Cisco a terminé son exercice fiscal 2026 sur un quatrième trimestre nettement supérieur aux attentes, porté par le renouvellement des infrastructures réseau et l’accélération des investissements liés à l’intelligence artificielle.

Le chiffre d’affaires trimestriel a progressé de 17,6 % sur un an pour atteindre 17,25 milliards de dollars, contre 16,82 milliards attendus par le consensus. Le bénéfice par action ajusté s’est établi à 1,22 dollar, en hausse de 23,2 % et supérieur de 4 à 5 % aux prévisions des analystes.

Sur l’ensemble de l’exercice clos le 25 juillet, Cisco a réalisé un chiffre d’affaires record de 63,3 milliards de dollars, en progression de 12 %. Lors de la conférence téléphonique de présentation des résultats, son PDG Chuck Robbins a estimé que le groupe était entré dans un « supercycle » pluriannuel des réseaux, alimenté par l’IA. Les entreprises comme les hyperscalers augmentent leurs capacités pour supporter l’inférence, aussi bien dans les clouds publics que dans les centres de données privés et à la périphérie des réseaux.

La dynamique est particulièrement spectaculaire chez les hyperscalers. Cisco a enregistré 4 milliards de dollars de commandes d’infrastructures IA sur le seul quatrième trimestre, portant le total de l’exercice à 9,3 milliards de dollars, soit une progression de 350 % sur un an. Le constructeur prévoit désormais de générer 7,5 milliards de dollars de chiffre d’affaires dans cette activité en 2027, contre environ 4 milliards en 2026.

Le mouvement dépasse toutefois les seuls géants du cloud. Cisco a indiqué pendant sa conférence que les commandes de réseaux de datacenters hors hyperscalers avaient progressé de 25 % sur l’exercice, tandis que celles concernant les réseaux de campus ont augmenté de plus de 15 %. Le constructeur estime que le cycle de renouvellement des équipements d’entreprise n’en est encore qu’à ses débuts. Seulement 7 % de sa base installée de commutateurs de campus aurait ainsi été renouvelée à la fin de l’exercice. La montée de l’IA privée et des modèles exécutés sur site devrait prolonger cette tendance. Chuck Robbins souligne que le recours accru au Cloud comme le retour de certaines charges IA dans les datacenters privés sont favorables à Cisco.

Un mix produit moins favorable aux marges

Cette accélération a néanmoins son revers. La marge brute est passée de 68,4 % à 66,3 % au quatrième trimestre.
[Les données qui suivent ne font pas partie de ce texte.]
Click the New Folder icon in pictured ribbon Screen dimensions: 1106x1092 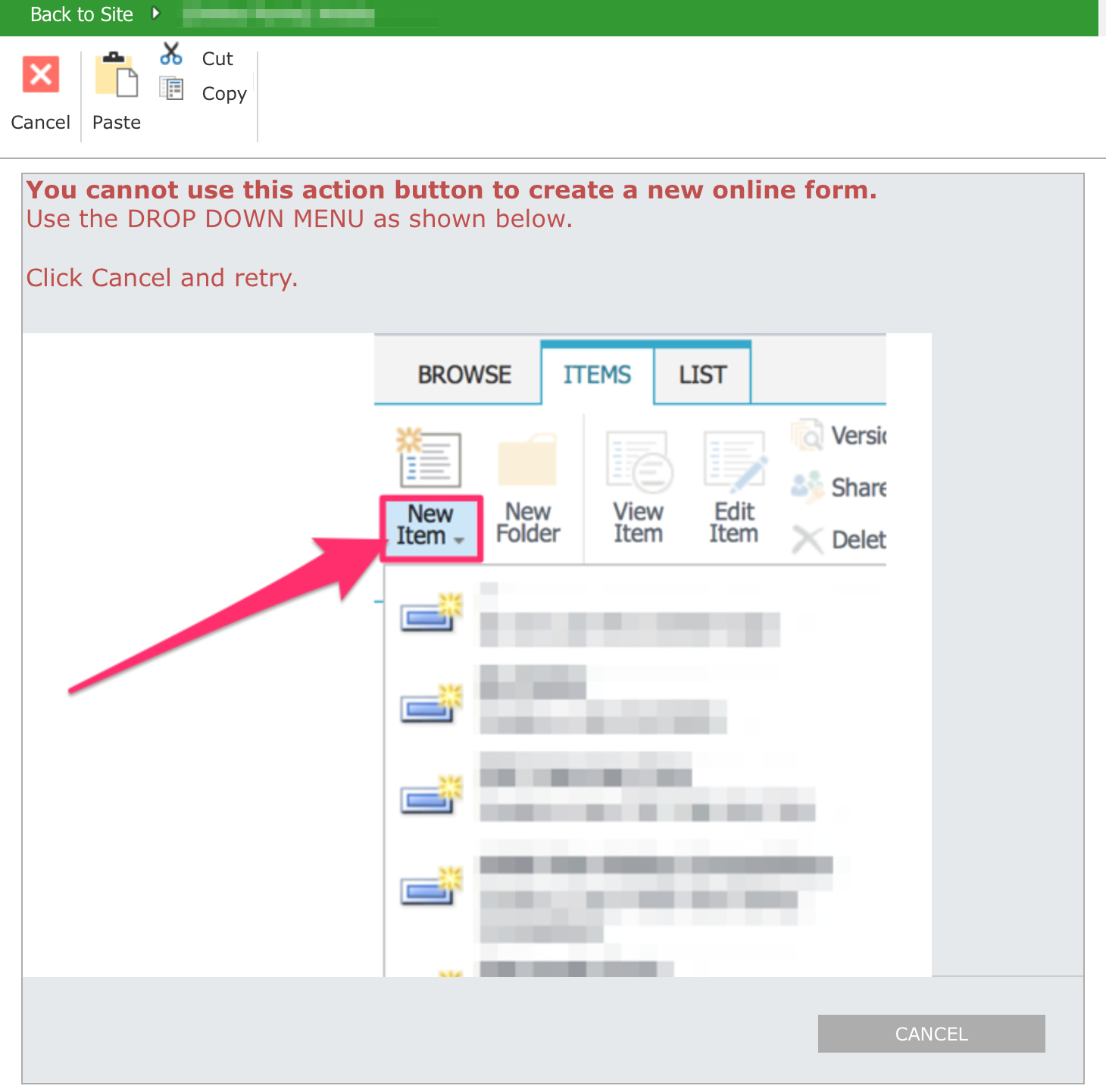tap(527, 460)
Et Cisco ne prévoit pas d’amélioration immédiate : pour son premier trimestre 2027, le groupe anticipe une marge brute ajustée comprise entre 65 % et 66 %, légèrement sous les 66,1 % attendus par le marché.

La raison tient d’abord à la nature même de la croissance actuelle. Une part croissante provient des équipements de réseau à haute capacité destinés aux infrastructures IA, activité plus intensive en matériel et moins favorable aux marges que les logiciels ou les revenus récurrents. XTB souligne ainsi que la croissance du hardware exerce mécaniquement une pression accrue sur la marge brute.

S’y ajoutent les tensions persistantes sur certains composants, notamment les mémoires et les systèmes de stockage. Cisco a répercuté une partie de ces hausses, mais Chuck Robbins a indiqué que les augmentations de prix décidées par le groupe étaient restées à un chiffre. Le constructeur cherche parallèlement à sécuriser ses approvisionnements par la constitution de stocks stratégiques et des engagements d’achat anticipés.

HSBC ne voit plus suffisamment de potentiel à terme

Des réserves sur la marge qui ont conduit HSBC, malgré ces résultats solides, à abaisser le 14 août sa recommandation sur Cisco d’« Achat » à « Conserver » et réduire son objectif de cours de 137 à 120 dollars. L’action a perdu environ 2 % dans la foulée. L’analyste Abhishek Shukla a invoqué la valorisation du titre – il s’est apprécié de plus 60 % depuis le début de l’année – et l’absence de nouveaux catalyseurs susceptibles de prolonger rapidement son parcours boursier.

Si elle ne remet pas en cause la croissance de 24,2 % attendue en 2027 – le groupe vise désormais entre 72,2 et 73,4 milliards de dollars de chiffre d’affaires, très au-dessus des 68,7 milliards environ anticipés jusque-là par Wall Street – , la banque s’attend ensuite à un net ralentissement : la croissance du réseau retomberait à 12 % en 2028 puis 8 % en 2029. Cisco se négocie actuellement à environ 20,9 fois les bénéfices 2027 estimés par la banque, à peine sous la médiane sectorielle de 21,4 fois. Une décote justifiée par son faible potentiel de croissance à long terme.